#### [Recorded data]
▬▬▬

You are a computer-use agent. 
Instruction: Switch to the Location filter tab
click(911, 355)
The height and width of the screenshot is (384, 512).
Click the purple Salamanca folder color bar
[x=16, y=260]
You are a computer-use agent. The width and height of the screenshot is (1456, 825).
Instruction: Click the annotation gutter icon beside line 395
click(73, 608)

▬▬▬

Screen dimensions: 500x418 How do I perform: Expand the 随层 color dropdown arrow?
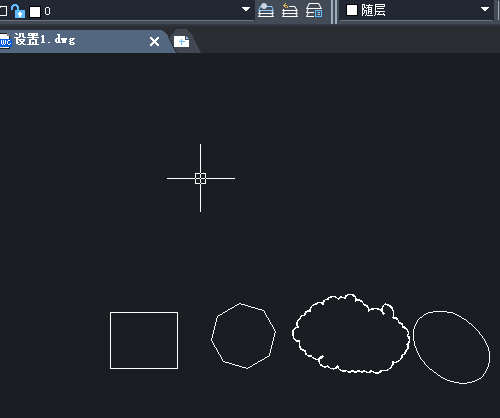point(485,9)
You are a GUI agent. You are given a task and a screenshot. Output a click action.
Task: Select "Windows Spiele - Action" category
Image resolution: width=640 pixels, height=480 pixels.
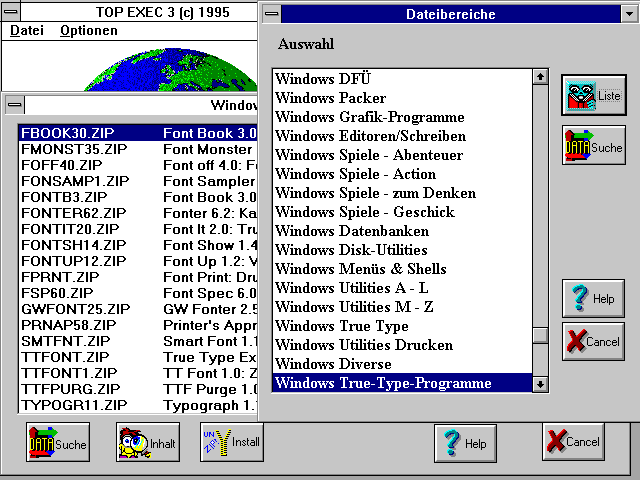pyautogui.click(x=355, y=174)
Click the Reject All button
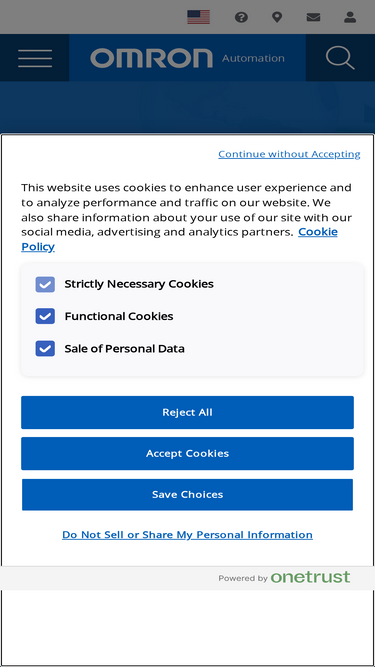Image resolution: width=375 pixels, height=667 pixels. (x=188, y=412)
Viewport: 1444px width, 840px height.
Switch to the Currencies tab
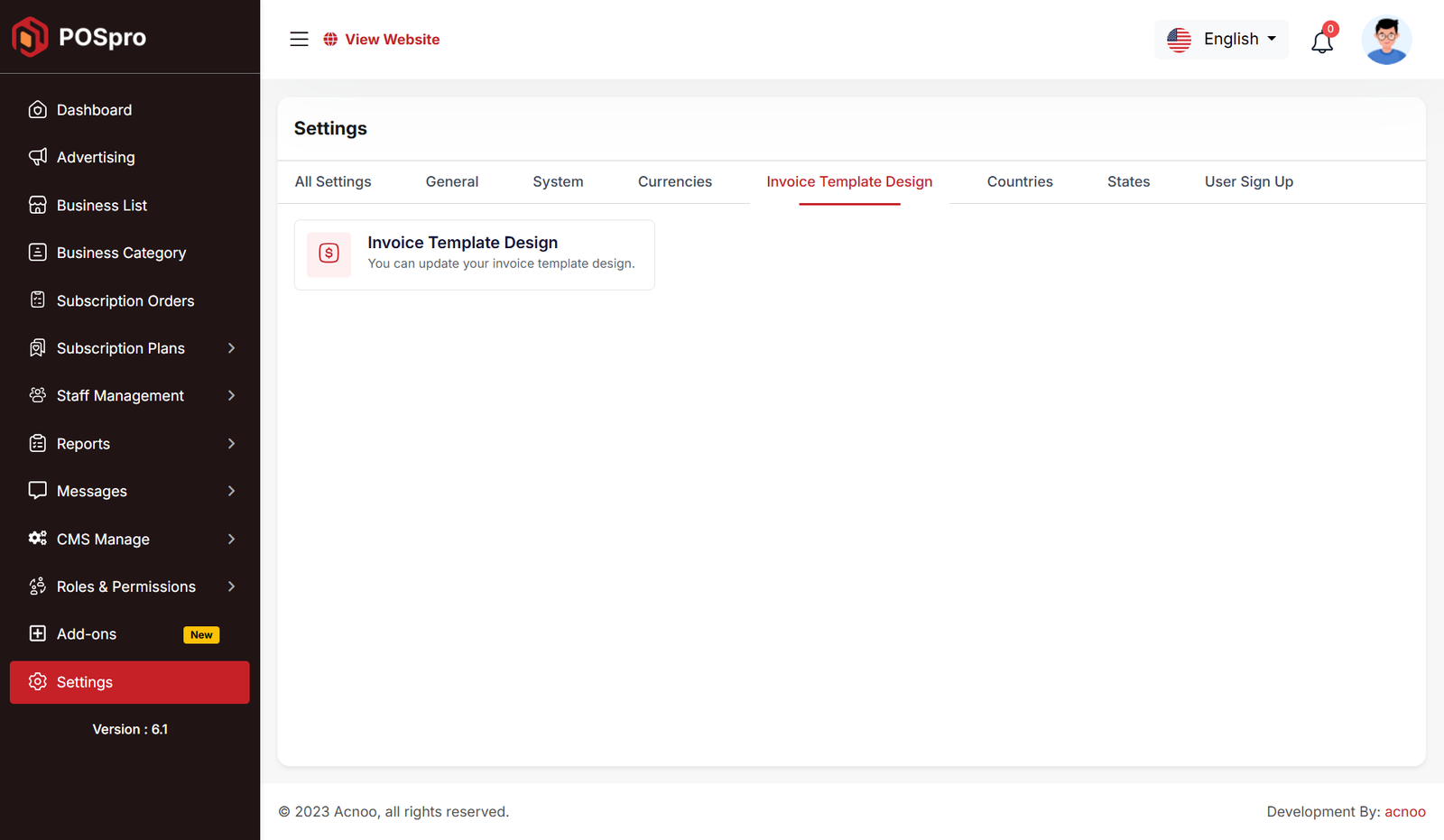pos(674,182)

▬▬▬

#### [Task details]
Update the part of the material that opens with the line containing "The height and" and closes with the line containing "click(73, 608)" by replacing "screenshot" with "screen" and leaving everything else unchanged. Return only those lines.

#### [Solved exercise]
The height and width of the screen is (384, 512).
Click the purple Salamanca folder color bar
[x=16, y=260]
You are a computer-use agent. The width and height of the screen is (1456, 825).
Instruction: Click the annotation gutter icon beside line 395
click(73, 608)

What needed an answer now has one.